Text for analysis below:

If you leave the text fields blank entirely, you still get correct per-language copy from the bundled German and English defaults, no translation step needed for those two. The String Translation route is for when you want your own wording per language.
Per-language privacy URL
You enter one privacy URL on the Banner tab, and Beaconry resolves it to the visitor's language at request time. The resolver runs through the bcnr_privacy_url filter:
- If no multilingual plugin is active, the URL passes through untouched.
- The configured URL is mapped to a WordPress post via
url_to_postid(). If it does not resolve to a post (a static path, an external URL), it is returned as-is, no guessing. - Otherwise Beaconry asks WPML (
wpml_object_id) or Polylang (pll_get_post) for the translation of that page in the current language and returns the translated permalink. - If there is no translation for the current language, it falls back to the original URL. The resolver never returns empty.
So you point the banner at, say, your English privacy policy once, create its German translation as a normal WPML/Polylang page translation, and German visitors automatically get the German permalink in the banner link. No second URL field, no per-language override list.

End of Text for analysis.

* **Explore the material**:
1. Translate this sentence from the documentation on the per-language privacy URL into German: "You enter one privacy URL on the Banner tab, and Beaconry resolves it to the visitor's language at request time."
2. Write the next part of the documentation on the per-language privacy URL, picking up after its final sentence.

Extracted information below:

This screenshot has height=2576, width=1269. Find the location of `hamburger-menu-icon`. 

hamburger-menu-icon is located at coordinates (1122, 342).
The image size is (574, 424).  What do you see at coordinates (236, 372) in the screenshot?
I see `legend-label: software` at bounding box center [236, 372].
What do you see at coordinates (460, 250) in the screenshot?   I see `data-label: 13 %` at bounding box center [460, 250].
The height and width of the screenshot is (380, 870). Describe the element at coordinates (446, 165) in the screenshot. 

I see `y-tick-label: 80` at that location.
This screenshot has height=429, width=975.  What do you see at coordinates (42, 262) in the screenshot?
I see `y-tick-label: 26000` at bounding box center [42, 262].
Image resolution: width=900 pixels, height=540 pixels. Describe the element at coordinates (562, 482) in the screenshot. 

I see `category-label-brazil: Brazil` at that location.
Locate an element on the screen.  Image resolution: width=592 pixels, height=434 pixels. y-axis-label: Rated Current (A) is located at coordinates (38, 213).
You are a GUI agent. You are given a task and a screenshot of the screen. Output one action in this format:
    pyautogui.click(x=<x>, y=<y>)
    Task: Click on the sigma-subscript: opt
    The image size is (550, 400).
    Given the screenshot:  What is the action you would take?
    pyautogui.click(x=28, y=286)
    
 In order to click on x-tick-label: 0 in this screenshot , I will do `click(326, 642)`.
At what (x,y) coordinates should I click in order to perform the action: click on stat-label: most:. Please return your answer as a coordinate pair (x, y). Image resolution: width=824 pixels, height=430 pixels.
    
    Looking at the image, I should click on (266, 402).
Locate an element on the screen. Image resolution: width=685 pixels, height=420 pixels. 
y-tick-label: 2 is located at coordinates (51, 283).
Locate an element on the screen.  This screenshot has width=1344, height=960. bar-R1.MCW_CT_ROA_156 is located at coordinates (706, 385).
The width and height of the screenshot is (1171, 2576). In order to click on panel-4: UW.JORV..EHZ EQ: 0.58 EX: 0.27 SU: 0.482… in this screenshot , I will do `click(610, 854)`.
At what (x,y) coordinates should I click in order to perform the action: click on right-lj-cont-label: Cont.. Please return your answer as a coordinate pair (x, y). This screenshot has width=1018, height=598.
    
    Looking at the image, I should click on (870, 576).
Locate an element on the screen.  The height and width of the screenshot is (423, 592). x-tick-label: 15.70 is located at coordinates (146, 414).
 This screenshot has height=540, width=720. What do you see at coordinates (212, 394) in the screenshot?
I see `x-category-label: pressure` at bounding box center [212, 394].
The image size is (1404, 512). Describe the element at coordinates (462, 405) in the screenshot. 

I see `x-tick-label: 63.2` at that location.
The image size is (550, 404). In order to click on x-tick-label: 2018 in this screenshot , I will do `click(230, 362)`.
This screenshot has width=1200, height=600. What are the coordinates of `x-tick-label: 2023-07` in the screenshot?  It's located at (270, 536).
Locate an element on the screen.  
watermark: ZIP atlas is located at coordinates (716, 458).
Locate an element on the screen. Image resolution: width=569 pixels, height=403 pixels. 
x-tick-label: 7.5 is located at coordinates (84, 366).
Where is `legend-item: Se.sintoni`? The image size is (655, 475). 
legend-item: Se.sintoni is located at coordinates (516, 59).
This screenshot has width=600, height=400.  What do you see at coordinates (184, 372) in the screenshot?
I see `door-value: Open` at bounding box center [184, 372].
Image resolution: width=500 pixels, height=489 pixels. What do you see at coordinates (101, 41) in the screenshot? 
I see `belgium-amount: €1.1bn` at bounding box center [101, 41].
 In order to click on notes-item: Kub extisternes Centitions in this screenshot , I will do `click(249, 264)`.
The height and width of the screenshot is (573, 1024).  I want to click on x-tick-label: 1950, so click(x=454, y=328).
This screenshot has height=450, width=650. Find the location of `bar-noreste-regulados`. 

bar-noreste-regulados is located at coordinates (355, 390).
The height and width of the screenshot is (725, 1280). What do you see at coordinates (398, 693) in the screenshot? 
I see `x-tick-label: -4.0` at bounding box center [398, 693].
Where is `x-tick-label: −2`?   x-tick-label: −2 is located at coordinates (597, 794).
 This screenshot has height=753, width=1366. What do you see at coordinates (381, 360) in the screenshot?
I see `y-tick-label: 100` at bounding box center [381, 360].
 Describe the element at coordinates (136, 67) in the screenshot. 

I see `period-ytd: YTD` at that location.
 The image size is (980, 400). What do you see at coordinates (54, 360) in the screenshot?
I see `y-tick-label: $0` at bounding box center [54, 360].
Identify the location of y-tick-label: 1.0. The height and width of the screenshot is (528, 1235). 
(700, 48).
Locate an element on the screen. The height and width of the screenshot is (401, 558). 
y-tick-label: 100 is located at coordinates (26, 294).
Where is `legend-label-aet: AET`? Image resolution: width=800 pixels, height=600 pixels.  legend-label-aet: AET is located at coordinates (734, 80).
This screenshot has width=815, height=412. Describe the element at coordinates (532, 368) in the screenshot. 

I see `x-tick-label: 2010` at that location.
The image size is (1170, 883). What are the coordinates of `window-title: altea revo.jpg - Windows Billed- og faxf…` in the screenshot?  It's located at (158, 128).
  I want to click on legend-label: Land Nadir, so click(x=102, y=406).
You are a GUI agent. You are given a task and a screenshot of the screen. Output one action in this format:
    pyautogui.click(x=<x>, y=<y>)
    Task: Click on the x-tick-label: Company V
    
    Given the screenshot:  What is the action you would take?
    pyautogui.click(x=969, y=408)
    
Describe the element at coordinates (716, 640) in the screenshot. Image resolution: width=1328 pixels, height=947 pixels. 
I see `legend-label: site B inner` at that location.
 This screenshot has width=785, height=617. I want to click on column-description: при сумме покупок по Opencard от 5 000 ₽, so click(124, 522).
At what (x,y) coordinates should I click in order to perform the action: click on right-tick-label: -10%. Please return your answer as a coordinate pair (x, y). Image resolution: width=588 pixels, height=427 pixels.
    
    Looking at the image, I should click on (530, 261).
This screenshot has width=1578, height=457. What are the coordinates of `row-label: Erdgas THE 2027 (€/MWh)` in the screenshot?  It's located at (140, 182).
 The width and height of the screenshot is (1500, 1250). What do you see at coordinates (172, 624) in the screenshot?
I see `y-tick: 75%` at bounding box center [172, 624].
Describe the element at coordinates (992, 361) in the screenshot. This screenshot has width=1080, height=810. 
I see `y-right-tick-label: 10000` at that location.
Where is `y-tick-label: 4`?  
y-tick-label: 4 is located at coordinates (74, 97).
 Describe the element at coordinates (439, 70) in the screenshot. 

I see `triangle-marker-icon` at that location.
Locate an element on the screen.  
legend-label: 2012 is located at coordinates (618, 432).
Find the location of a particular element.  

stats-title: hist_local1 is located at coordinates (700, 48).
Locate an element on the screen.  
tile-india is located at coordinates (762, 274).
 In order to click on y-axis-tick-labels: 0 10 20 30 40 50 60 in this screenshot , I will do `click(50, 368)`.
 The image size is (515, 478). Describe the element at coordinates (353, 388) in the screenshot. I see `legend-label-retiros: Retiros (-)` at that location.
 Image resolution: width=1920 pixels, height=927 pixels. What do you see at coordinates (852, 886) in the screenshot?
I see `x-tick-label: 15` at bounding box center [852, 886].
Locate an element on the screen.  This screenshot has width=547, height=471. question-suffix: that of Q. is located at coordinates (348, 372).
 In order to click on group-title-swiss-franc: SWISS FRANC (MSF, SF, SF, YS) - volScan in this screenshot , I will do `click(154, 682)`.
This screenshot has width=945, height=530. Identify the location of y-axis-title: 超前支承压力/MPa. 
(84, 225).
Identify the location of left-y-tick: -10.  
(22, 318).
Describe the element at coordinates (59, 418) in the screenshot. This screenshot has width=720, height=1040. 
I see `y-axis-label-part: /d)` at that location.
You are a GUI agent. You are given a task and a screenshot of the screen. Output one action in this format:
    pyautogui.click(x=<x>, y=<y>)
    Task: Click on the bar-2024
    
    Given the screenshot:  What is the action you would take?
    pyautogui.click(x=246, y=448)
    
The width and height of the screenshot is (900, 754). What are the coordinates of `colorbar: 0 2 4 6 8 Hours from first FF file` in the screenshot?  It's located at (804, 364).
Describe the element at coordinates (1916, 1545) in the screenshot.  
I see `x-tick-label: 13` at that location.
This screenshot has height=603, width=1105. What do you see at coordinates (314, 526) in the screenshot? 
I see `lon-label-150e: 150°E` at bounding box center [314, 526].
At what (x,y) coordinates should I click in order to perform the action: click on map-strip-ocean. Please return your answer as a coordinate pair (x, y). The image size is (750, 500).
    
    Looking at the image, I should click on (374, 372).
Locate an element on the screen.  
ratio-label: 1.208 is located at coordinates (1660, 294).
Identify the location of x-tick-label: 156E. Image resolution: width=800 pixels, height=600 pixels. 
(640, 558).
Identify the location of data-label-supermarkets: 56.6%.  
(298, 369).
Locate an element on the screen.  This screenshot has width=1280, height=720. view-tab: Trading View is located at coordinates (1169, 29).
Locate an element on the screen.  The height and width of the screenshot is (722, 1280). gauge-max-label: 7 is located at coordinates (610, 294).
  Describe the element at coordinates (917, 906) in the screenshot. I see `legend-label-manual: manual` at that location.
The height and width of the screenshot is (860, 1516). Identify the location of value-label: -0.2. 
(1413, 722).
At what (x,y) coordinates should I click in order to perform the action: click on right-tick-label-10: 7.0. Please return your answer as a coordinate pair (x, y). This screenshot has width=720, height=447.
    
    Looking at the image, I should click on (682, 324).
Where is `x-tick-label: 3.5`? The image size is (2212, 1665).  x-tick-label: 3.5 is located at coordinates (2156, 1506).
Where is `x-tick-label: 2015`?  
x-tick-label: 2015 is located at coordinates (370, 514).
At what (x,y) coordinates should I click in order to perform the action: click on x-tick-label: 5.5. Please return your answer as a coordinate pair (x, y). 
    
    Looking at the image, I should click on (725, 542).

End of Extracted information.

* **Responses to the exercise**:
1. Sie geben auf dem Tab „Banner“ eine einzige Datenschutz-URL ein, und Beaconry löst sie zum Zeitpunkt der Anfrage in die Sprache des Besuchers auf.

2.
For exotic setups (TranslatePress, MultilingualPress, a custom build) the detection is filterable via bcnr_is_multilingual, and you can hook bcnr_privacy_url directly to supply your own resolver.
Turning the banner off (bring your own consent)
If you already run a dedicated consent management platform, turn Beaconry's banner off and let your CMP drive consent instead. The contract is simple: your CMP must write the nl_pref cookie itself. Concretely:
- The cookie name must be exactly
nl_pref. - The value must be a JSON object containing
"analytics"with a boolean (for example{"analytics": true, "marketing": true}). - It must be set before any page load you want to track.
With the banner off and no cookie present, nothing fires, that is the safe default, not a bug. Only turn the banner off if you have an external solution writing the cookie, or if your site genuinely operates in a region with no consent obligation. There is also a power-user nuance for non-EU sites: with the banner disabled and no existing cookie, the loader writes a permissive nl_pref so tracking can run without a banner. Use that only where you are certain consent is not legally required.
Does the marketing site use this?
No, and that is deliberate. beaconry.app ships no GA4, no Meta Pixel, no tracking engine and no cookie banner, because there is nothing to consent to. A product that sells privacy-respecting tracking should not quietly track the people reading about it. The banner described here is what your visitors see on your site once you install the plugin and switch it on.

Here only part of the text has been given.